Assignment:
Go through the entries below from the first line and output each one exactly, up to and including the line with "You are a computer-use".

[Records drawn from a dataset]
◆ ◆ ◆ ◆
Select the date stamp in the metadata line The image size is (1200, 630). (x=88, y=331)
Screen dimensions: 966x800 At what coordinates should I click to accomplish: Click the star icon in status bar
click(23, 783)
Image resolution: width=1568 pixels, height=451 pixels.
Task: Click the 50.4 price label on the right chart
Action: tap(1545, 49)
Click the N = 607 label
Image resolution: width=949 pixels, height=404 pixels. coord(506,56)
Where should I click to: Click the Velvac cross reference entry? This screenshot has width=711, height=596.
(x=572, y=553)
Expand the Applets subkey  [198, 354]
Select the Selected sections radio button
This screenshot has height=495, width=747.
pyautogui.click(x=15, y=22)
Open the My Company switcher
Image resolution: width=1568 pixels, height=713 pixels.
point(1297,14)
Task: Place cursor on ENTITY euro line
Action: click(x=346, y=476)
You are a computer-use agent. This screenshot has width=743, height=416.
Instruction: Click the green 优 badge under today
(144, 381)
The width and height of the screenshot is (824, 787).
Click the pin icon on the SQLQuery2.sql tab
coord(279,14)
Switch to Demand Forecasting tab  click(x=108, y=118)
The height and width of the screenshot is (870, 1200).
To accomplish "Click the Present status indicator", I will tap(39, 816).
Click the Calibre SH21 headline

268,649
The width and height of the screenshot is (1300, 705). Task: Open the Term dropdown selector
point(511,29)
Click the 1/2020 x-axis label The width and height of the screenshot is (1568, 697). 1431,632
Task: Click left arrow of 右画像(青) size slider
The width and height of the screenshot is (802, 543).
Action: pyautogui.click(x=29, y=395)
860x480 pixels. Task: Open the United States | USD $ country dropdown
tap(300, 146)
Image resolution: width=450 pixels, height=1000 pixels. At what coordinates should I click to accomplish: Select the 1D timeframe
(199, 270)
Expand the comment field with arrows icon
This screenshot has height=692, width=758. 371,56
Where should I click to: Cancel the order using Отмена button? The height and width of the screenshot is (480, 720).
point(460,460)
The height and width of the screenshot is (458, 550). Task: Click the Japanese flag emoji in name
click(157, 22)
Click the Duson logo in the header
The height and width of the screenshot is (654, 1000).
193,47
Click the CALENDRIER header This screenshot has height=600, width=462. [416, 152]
◆ ◆ ◆ ◆
Problem solution:
Select the date stamp in the metadata line The image size is (1200, 630). (x=88, y=331)
Screen dimensions: 966x800 At what coordinates should I click to accomplish: Click the star icon in status bar
click(23, 783)
Image resolution: width=1568 pixels, height=451 pixels.
Task: Click the 50.4 price label on the right chart
Action: tap(1545, 49)
Click the N = 607 label
Image resolution: width=949 pixels, height=404 pixels. coord(506,56)
Where should I click to: Click the Velvac cross reference entry? This screenshot has width=711, height=596.
(x=572, y=553)
Expand the Applets subkey  [198, 354]
Select the Selected sections radio button
This screenshot has height=495, width=747.
pyautogui.click(x=15, y=22)
Open the My Company switcher
Image resolution: width=1568 pixels, height=713 pixels.
point(1297,14)
Task: Place cursor on ENTITY euro line
Action: click(x=346, y=476)
You are a computer-use agent. This screenshot has width=743, height=416.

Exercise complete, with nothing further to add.